Small, Yet Immense

by mayrwyn



Category: Supernatural
Genre: Character Study, I'm Bad At Tagging, Vessels, inner thoughts, sort of
Language: English
Status: Completed
Published: 2016-12-30
Updated: 2016-12-30
Packaged: 2018-09-13 10:53:46
Rating: Not Rated
Warnings: No Archive Warnings Apply
Chapters: 1
Words: 1,860
Publisher: archiveofourown.org
Story URL: https://archiveofourown.org/works/9120514
Author URL: https://archiveofourown.org/users/mayrwyn/pseuds/mayrwyn
Summary: Jimmy Novak has a decision to make.





	

Jimmy Novak believed.

Not the way some others seemed to believe. The ones who had set the spiritual part of themselves aside, shoved it into a box that they brought out when it was acceptable and convenient. Jimmy believed in a way that was inconvenient. It was hard. It challenged him every day of his life.

When he was young, Jimmy's life smelled of paint and graphite and the sharp tang of color markers. He  
spent hour after hour lost in the lines and curves of creation, splashes of color amid a thousand shades between black and white. He filled notebooks with elves and trolls and cartoonish hoppy toads. Page after page of shoulder blades, the backs of knees, and strong jawlines. An entire book filled with hands, broad, strong, long-fingered and dainty. And other hands, wounds dripping bright red blood, a crown of thorns and lash marks across a muscled back.

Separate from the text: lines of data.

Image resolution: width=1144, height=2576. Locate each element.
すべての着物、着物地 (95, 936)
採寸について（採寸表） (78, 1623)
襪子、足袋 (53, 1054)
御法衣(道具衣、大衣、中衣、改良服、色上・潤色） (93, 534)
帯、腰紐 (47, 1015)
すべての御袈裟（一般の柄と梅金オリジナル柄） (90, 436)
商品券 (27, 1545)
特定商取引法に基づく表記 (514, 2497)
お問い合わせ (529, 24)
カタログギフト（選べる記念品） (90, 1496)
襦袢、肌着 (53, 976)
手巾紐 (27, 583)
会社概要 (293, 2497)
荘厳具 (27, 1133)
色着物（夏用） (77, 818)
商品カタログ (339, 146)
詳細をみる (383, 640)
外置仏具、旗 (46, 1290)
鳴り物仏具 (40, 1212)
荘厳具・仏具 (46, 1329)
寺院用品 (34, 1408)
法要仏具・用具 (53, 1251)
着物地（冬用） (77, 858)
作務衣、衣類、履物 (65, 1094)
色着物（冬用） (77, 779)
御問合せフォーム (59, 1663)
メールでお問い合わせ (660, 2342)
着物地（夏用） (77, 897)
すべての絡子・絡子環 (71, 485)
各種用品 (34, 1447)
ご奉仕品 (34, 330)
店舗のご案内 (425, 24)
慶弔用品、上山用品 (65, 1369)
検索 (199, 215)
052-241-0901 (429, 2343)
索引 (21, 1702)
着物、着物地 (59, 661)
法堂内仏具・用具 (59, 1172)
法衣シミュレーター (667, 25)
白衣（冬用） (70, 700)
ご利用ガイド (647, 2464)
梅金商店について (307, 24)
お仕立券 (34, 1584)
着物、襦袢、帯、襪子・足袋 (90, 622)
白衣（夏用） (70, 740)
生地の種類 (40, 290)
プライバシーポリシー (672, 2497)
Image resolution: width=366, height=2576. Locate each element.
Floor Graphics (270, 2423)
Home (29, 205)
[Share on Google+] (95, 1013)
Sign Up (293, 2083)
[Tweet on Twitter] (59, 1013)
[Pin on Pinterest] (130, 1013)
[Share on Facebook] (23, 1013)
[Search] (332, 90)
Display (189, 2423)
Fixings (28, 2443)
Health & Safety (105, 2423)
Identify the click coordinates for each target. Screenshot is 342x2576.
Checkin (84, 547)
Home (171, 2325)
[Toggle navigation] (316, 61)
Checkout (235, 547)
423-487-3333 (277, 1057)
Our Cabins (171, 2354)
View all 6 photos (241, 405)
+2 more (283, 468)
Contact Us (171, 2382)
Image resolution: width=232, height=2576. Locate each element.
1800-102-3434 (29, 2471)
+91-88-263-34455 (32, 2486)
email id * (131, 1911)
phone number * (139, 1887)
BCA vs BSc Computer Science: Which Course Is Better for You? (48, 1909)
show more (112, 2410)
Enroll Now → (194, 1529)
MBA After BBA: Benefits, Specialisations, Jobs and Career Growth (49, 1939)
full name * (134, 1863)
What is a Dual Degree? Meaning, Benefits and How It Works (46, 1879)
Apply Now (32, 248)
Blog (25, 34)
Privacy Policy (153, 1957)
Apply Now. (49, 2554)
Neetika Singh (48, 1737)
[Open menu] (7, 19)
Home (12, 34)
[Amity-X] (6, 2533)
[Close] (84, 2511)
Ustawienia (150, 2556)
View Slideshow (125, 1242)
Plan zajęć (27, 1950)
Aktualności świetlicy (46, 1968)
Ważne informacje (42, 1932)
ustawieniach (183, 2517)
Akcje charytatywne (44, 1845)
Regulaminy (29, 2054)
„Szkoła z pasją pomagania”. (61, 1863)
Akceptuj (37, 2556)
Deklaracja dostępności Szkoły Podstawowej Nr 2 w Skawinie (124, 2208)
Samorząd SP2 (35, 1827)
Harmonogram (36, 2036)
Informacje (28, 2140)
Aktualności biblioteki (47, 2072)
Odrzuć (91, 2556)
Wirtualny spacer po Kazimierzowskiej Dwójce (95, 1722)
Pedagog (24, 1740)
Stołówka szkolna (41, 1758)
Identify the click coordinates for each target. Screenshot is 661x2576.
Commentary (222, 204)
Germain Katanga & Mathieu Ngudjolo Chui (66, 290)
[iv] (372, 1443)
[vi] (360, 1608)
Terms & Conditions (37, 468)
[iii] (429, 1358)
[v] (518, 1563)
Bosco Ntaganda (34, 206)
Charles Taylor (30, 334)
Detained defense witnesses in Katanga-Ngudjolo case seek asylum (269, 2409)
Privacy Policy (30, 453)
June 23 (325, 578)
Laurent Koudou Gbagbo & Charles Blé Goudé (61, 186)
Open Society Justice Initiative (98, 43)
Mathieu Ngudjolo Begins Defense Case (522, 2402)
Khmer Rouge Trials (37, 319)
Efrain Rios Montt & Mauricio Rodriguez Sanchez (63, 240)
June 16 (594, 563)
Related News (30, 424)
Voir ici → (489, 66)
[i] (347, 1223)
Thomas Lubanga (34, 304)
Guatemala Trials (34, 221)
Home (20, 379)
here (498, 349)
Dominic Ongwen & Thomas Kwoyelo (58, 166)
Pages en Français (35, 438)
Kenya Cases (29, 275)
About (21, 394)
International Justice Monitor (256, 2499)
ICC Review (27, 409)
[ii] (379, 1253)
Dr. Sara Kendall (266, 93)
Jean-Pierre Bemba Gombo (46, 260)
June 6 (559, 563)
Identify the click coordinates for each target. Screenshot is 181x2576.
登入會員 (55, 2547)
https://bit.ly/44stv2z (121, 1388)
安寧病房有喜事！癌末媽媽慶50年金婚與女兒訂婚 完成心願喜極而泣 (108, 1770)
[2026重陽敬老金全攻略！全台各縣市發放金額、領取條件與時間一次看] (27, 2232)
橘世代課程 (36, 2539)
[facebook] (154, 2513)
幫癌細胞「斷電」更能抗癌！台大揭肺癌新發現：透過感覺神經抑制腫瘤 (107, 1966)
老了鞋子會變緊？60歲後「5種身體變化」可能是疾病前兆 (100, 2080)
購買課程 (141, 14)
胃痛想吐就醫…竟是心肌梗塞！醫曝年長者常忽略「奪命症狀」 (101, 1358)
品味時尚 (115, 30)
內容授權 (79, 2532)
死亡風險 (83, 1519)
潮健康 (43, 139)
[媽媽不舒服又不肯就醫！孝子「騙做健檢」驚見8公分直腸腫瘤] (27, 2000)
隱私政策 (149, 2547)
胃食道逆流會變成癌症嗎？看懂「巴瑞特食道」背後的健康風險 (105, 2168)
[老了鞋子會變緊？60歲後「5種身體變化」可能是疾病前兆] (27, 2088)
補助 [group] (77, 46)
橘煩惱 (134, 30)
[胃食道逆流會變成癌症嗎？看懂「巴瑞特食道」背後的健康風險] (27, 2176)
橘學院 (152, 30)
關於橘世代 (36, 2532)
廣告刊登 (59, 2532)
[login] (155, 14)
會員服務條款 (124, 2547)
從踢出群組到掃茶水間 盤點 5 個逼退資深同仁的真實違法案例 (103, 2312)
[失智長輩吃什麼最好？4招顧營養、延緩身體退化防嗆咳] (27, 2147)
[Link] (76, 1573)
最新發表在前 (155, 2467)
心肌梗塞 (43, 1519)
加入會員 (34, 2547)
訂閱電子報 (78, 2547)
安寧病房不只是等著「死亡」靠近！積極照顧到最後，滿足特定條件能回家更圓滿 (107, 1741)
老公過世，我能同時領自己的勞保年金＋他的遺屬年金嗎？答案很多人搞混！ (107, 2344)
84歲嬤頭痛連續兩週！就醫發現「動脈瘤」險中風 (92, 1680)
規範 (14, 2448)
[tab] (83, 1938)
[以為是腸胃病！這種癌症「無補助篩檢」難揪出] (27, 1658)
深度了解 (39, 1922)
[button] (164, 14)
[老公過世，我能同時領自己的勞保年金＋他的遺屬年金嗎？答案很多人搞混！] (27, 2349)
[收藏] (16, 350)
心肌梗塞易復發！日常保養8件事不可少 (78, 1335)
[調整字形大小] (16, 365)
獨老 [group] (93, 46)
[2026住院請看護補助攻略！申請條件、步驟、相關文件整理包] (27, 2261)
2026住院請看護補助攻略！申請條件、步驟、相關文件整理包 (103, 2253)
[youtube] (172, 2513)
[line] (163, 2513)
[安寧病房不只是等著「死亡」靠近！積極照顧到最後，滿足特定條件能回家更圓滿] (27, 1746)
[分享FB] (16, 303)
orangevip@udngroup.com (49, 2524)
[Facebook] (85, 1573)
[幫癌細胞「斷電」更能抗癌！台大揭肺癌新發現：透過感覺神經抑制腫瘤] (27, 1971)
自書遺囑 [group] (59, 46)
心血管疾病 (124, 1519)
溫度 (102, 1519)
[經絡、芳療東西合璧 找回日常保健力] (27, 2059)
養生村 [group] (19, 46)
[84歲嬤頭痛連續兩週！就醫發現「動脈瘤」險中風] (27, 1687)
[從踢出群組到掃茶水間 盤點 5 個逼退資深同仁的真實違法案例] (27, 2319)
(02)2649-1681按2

Jimmy had public, imaginary crushes and secret, real ones. He had school dances and ball games and pranks on Halloween.

At seventeen, Jimmy had a crisis. It wasn’t doubt, exactly. No, he didn't doubt. Doubting would have been easier. Had he not believed so matter-of-factly, he could have set it all aside and done as he pleased. He could have embraced the parts of himself that didn't quite fit, the thoughts and feelings that could barely be ignored but that he could never quite manage to stop having. That not believing would make it easier was, surely, further proof of his sinful nature. Jimmy did believe, so he broke down and talked to a pastor. Not his own, he wasn't that strong. He wanted to be that strong, but really, seventeen was mostly still a child. They were only questions, not doubts, and he didn't want to worry Reverend Davis, so he found someone else to ask.

“Some people's lives are harder than others,” the pastor said. “Some people are given more challenges to face.” There was an inflection in his voice and a look in his eyes, though, that made Jimmy glad he hadn't asked Reverend Davis, after all.

God would never expect of him more than he could give.

The universe was vast and its Creator all encompassing, and He knew best.

“Read your bible. Pray. God will tell you what you should do,” the man said, with a look that suggested Jimmy already knew.

Jimmy did know.

The bible said, “When I was a child I spoke, thought and reasoned as a child. But when I grew up, I put away childish things.”

Jimmy packed away his paints and his brushes and his sketchbooks, and decided James would study marketing instead of art. He became serious and studious, as a young man should be, and he perfected the ability to decline alcohol without seeming judgmental about it. He kept his eyes focused where he was allowed to look, prayed for forgiveness on those rare occasions he caught himself glancing where he shouldn't, and he most certainly did not touch. Anyone.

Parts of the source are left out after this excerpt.